» **TASK DIRECTIONS**
Write the listing out once more, identical to the original but without pictures.

» **WORKING DATA**
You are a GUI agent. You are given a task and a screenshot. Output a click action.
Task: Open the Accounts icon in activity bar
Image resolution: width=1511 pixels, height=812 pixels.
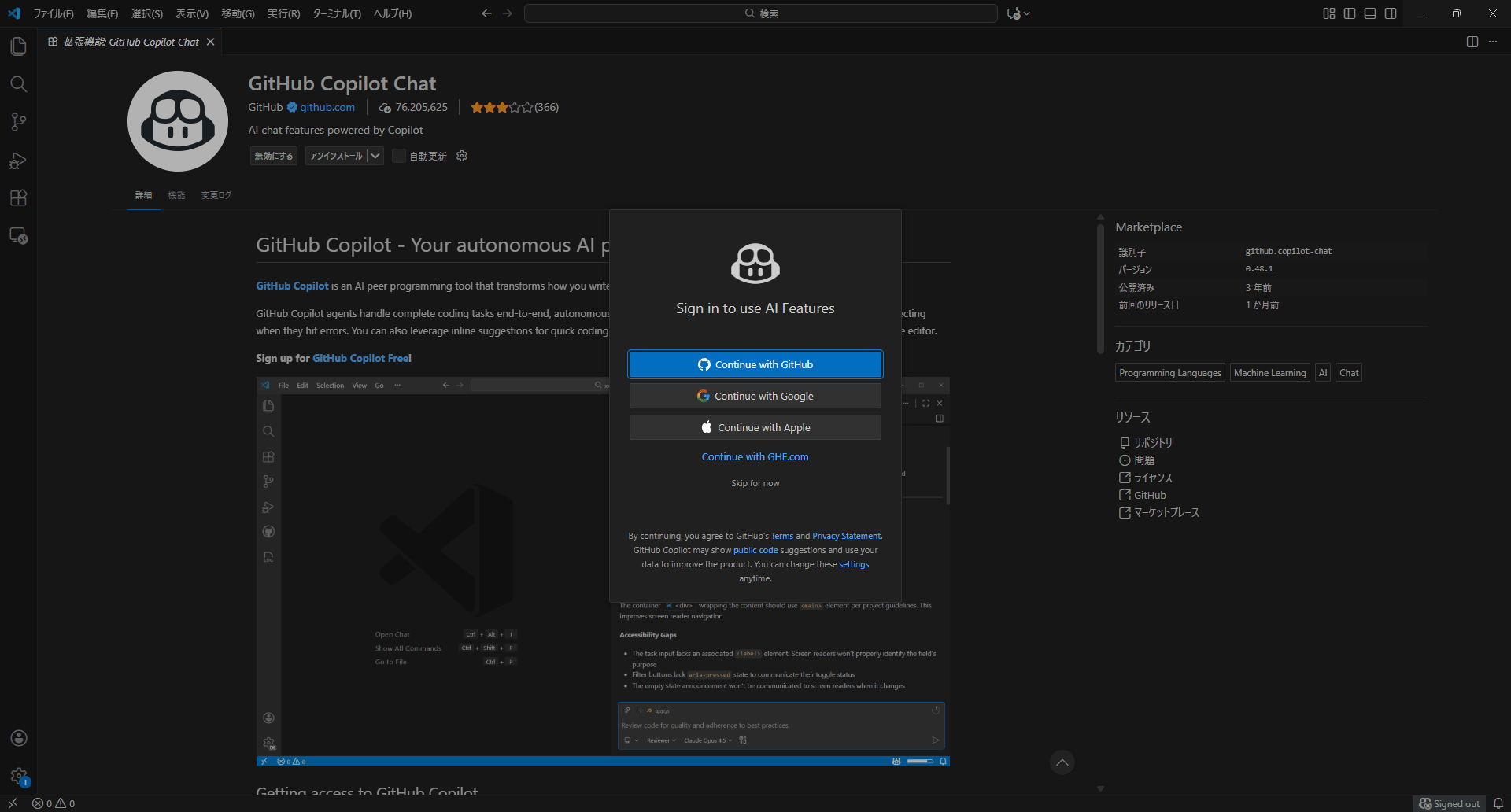(18, 738)
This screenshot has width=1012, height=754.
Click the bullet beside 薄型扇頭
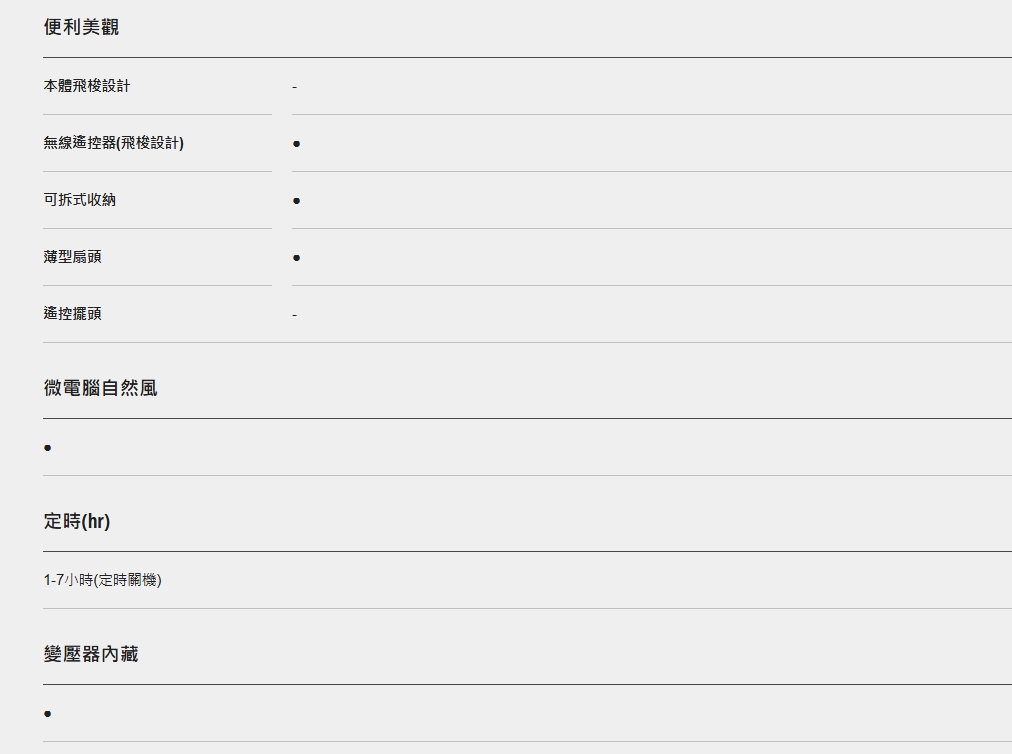tap(296, 258)
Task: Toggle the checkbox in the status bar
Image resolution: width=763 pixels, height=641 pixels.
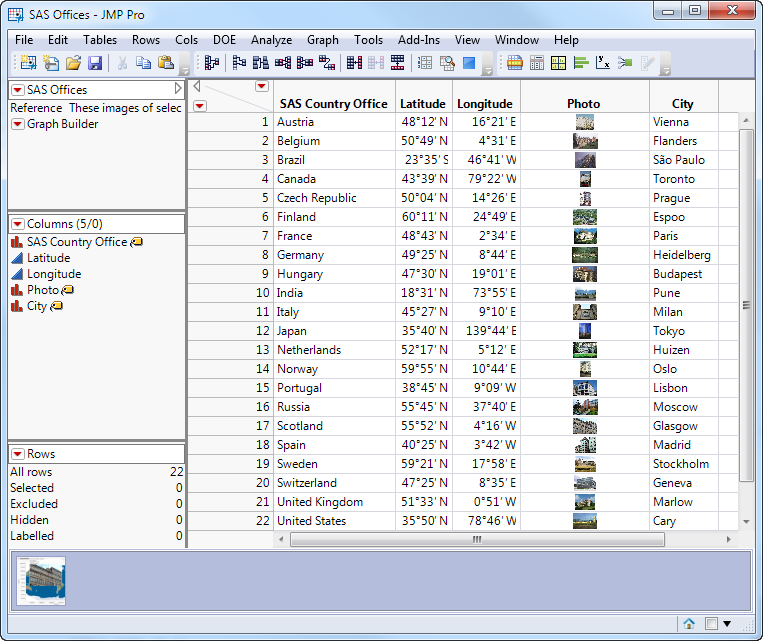Action: [x=711, y=623]
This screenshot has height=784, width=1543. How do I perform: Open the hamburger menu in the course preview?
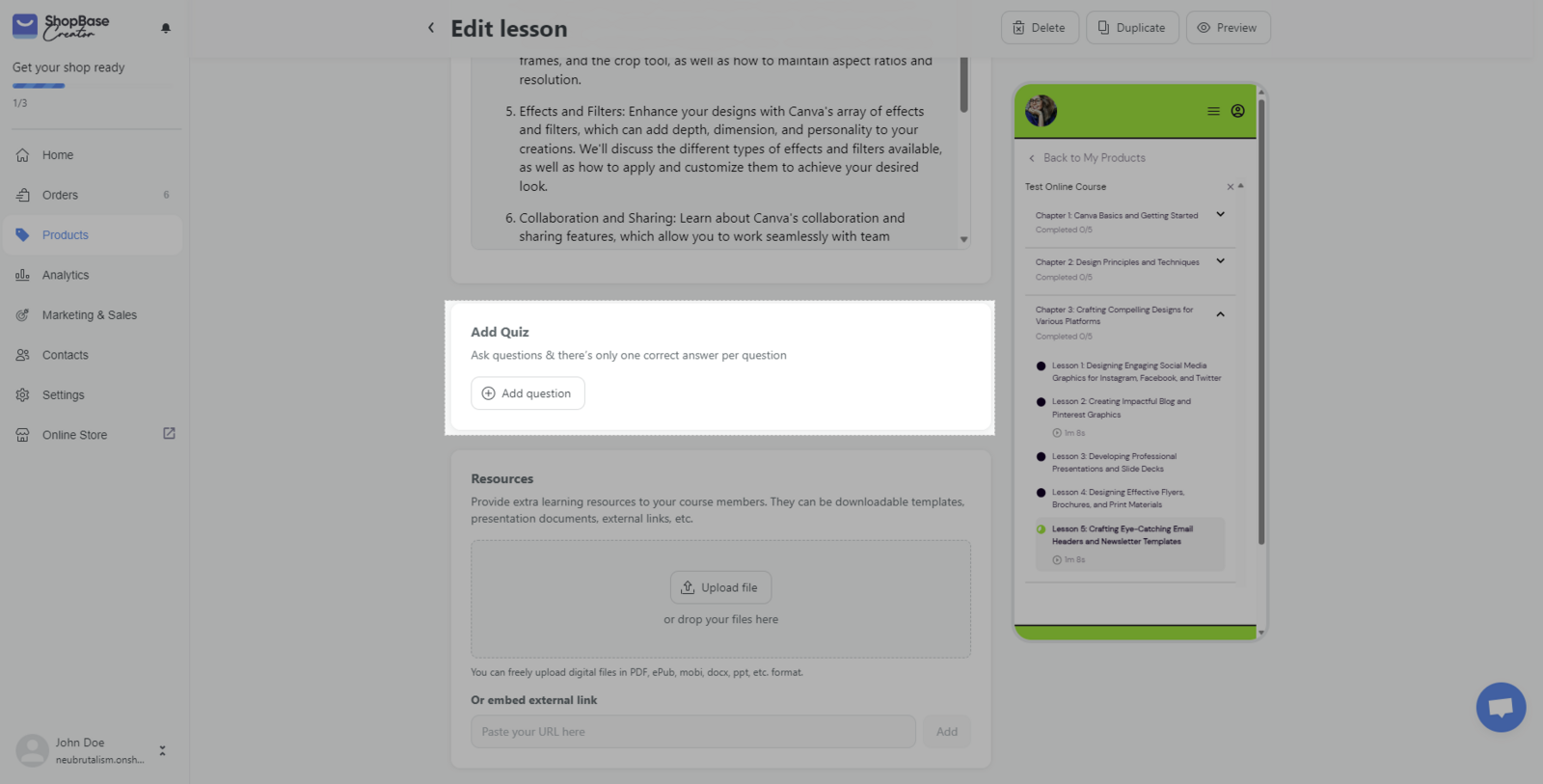[x=1213, y=111]
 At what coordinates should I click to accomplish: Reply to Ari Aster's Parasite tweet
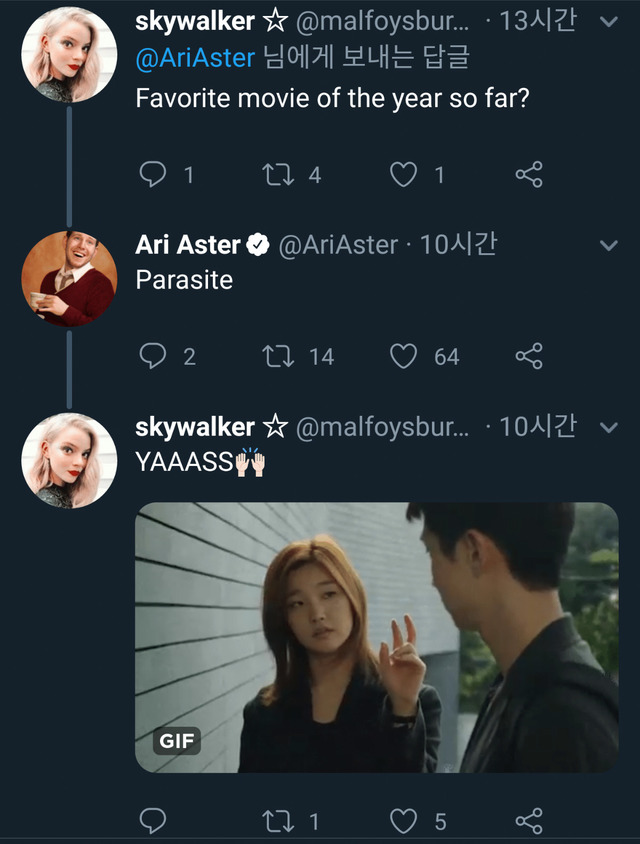point(152,356)
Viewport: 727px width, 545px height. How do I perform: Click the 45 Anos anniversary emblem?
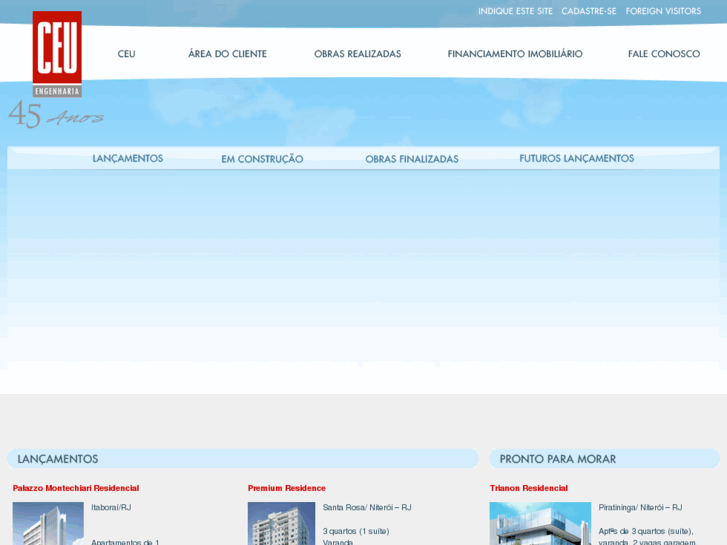click(55, 115)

» **RESULT**
You are a GUI agent. You are given a task and a screenshot. Output a click action.
Task: Open the Accounts icon in activity bar
Image resolution: width=1511 pixels, height=812 pixels.
(18, 738)
This screenshot has width=1012, height=754.
Click the bullet beside 薄型扇頭
tap(296, 258)
Task: Toggle the checkbox in the status bar
Image resolution: width=763 pixels, height=641 pixels.
Action: [x=711, y=623]
This screenshot has height=784, width=1543. How do I perform: Open the hamburger menu in the course preview?
[x=1213, y=111]
 At what coordinates should I click to accomplish: Reply to Ari Aster's Parasite tweet
point(152,356)
Viewport: 727px width, 545px height. How do I perform: Click the 45 Anos anniversary emblem?
click(55, 115)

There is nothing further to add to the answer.